Culture consists in propositions, not facts. That somehow bobbed up in my mind, and I knew then that it said exactly what I meant, but it took me years to figure out just what it was I meant. What I meant, I think, was that cultural goods function as such insofar as they constitute invitations for people to respond to them. Everything cultural has a question mark behind it; it wants an answer, even if the answer is merely, OK: yet it is itself already an answer to another proposition. It is intrinsically dialectical. Thus culture exists as a stream (or nebulous multi-dimensional expanding mesh) of personal responses to personal responses to personal responses, etc. And, importantly, culture has no existence outside this.
Of course, the idea that culture has an existence as a sort of fixed impersonal edifice impervious to the aforementioned multi-dimensional expanding mesh can exist as a cultural proposition — and hopefully elicit the response, bullshit! For that would involve us in the construction of boundaries which I submit to be toxic and counterproductive to understanding the issues of cultural appropriation, diffusion, assimilation, etc. A linguist friend of mine likes to say that there are no languages but only language. I likewise say that there are no cultures but only culture. Culture is unique in each personal instance, but it draws on the single field of the entirety of all human culture. And while differences in the ease of access will result in regional differences in the dominant flavour of culture it is impossible to draw lines, except with violence.
It is due to such violent drawing of lines that it is not as obvious as it should be that a Norwegian has no cultural claim to the Parthenon which is not shared in exact equal measure by any Vietnamese or Moçambican. All each of them has of the Parthenon is what they have personally learned from other people. Each has a consequent perfect moral right to do with the Parthenon, the Doric order, the octastyle temple format, and the principle of entasis whatever they please. The more mills for which it is grist, the better.
The two important principles here are, firstly, that culture is propagated by personal learning, and secondly, that this process constitutes people actively making culture. Understanding this must result in a shift in our view of culture, from a body of received “heritage” to an ongoing process of active creation as something people do. And this must in turn inform our reading of instances where violence has interrupted culture.

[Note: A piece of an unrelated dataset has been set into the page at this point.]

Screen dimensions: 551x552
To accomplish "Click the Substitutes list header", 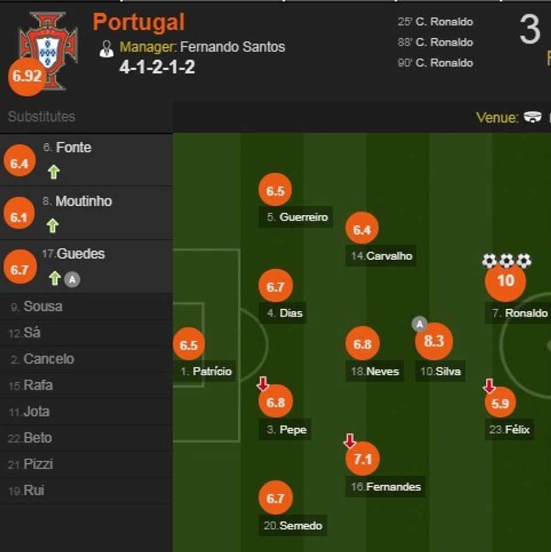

Thus we are able to condemn campaigns of forced cultural assimilation, for instance, not because a “nation” has been “robbed” of a body of cultural heritage, but because people, an arbitrary slice of a cloud of relationships, have been denied their freedom to go on creating culture as they among them variously see fit. We can condemn aspirations to nationalistic dominance without ourselves resorting to nationalism. We are also able to see where “cultural appropriation,” in the sense the expression has taken in the discourse, does actual damage to people’s practical ability to transmit culture, without having to twist the matter out of shape.
For that is what it is about: we are all creators of culture. We are all propagators, both transmitters and receivers, of culture. But some have too long had the power to transmit farther and more loudly than others. That power should be available equally to everyone.